A particle of mass $$m$$ projected with a velocity $$u$$ making an angle of $$30°$$ with the horizontal. The magnitude of angular momentum of the projectile about the point of projection when the particle is at its maximum height $$h$$ is :

A particle of mass $$m$$ is projected with velocity $$u$$ at angle $$30°$$ with the horizontal. We need the angular momentum about the point of projection at maximum height.

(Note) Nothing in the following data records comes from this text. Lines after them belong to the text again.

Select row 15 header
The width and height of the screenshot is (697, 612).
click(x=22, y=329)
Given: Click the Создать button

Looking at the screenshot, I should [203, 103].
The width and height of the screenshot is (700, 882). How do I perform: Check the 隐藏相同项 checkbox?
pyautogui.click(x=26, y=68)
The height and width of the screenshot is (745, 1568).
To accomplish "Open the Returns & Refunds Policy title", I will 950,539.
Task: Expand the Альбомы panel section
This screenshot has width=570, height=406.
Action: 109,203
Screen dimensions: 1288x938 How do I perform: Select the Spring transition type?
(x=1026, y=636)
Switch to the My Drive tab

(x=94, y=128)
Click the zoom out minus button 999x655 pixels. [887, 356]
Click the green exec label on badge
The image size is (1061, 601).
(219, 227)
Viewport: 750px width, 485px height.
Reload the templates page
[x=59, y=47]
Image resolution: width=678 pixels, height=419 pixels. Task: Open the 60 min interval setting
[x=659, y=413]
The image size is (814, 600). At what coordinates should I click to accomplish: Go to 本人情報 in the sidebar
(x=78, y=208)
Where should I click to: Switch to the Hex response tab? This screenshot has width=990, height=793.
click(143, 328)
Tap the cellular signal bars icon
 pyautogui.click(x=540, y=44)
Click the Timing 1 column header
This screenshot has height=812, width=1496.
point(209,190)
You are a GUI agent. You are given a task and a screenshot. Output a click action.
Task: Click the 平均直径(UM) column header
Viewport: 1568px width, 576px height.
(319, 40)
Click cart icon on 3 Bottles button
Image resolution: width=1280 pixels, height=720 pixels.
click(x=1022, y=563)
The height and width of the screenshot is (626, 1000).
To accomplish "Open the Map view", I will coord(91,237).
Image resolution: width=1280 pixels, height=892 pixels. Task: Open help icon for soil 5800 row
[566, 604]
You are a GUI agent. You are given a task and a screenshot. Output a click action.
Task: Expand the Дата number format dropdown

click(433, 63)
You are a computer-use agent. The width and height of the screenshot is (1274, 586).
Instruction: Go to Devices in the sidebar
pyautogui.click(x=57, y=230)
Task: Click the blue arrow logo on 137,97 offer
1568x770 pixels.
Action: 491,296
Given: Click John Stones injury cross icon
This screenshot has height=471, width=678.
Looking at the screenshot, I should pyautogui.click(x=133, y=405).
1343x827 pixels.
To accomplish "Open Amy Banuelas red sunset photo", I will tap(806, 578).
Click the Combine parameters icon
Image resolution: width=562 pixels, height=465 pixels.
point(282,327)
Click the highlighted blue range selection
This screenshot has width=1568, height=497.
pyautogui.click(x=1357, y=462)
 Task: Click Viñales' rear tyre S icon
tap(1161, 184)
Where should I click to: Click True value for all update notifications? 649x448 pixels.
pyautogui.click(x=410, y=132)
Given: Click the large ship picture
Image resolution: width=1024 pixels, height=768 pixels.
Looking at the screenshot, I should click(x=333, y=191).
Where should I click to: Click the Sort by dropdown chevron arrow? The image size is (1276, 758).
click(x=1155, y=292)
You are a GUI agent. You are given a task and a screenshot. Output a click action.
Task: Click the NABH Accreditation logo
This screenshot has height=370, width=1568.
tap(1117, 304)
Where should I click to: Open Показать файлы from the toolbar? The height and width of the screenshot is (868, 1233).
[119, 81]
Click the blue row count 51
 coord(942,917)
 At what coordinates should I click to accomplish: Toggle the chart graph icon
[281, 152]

Find velocity and position at maximum height: at maximum height, only the horizontal component of velocity remains:

$$v_x = u\cos 30° = \frac{u\sqrt{3}}{2}$$

The maximum height is:

$$h = \frac{u^2 \sin^2 30°}{2g} = \frac{u^2 \cdot \frac{1}{4}}{2g} = \frac{u^2}{8g}$$

Compute angular momentum: the angular momentum formula about the point of projection is $$L = m \cdot v_x \cdot h$$ (since the velocity is purely horizontal and the perpendicular distance from the projection point to the velocity line is $$h$$).

$$ L = m \cdot \frac{u\sqrt{3}}{2} \cdot \frac{u^2}{8g} = \frac{\sqrt{3}}{16} \cdot \frac{mu^3}{g} $$

The correct answer is Option (1): $$\frac{\sqrt{3}}{16} \frac{mu^3}{g}$$.